Prolanis merupakan program untuk meningkatkan kualitas hidup, status kesehatan, serta harapan hidup optimal. Program dikatakan baik bila dapat meningkatan kualitas hidup dan status kesehatan peserta prolanis, kegiatan program yakni konsultasi medis/edukasi, home visit, reminder, dan senam prolanis. Penelitian ini bertujuan untuk menjelaskan hubungan program pengelolaan penyakit kronis (prolanis) terhadap tekanan darah penderita penyakit hipertensi. Penelitian ini berbasis literature review dengan metode Scoping Review. Pencarian artikel melalui Google Schoolar dan DOAJ dengan hasil 10 artikel yang sesuai dengan topik penelitian, dimana pada kata kunci konsutasi medis/edukasi ditemukan artikel sebanyak 5 (50%) artikel, home visit sebanyak 4 (40%) artikel, reminder sebanyak 4 (40%) artikel dan aktivitas klub (senam prolanis) sebanyak 8 (80%) artikel. Berdasarkan hasil telaah 10 artikel penelitian, terdapat 4 (80%) artikel konsultasi medis/edukasi, 3 (75%) artikel home visit, 3 (75%) artikel reminder, dan 8 (100%) artikel aktivitas klub (senam prolanis) yang berhubungan dengan tekanan darah penderita penyakit hipertensi.

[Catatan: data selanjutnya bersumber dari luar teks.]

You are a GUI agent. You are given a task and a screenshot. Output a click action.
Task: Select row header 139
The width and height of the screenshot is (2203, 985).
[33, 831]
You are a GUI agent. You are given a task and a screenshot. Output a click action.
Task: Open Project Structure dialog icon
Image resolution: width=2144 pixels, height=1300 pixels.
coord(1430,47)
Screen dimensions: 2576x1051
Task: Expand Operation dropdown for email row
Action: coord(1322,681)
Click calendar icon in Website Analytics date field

Sedangkan, terdapat 1 (20%) artikel konsultasi medis/edukasi, 1 (25%) artikel reminder dan 1 (25%) artikel home visit tidak berhubungan dengan tekanan darah penderita penyakit hipertensi.

Berdasarkan hasil telaah didapatkan kesimpulan bahwa terdapat hubungan konsultasi medis/edukasi, home visit, reminder, dan senam prolanis terhadap tekanan darah penderita penyakit hipertensi.

Kata kunci: Konsultasi medis/edukasi, kunjungan rumah, pengingat, senam prolanis, tekanan darah penderita hipertensi

ABSTRACT

Prolanis is a program to improve the quality of life, health status, and optimal life expectancy.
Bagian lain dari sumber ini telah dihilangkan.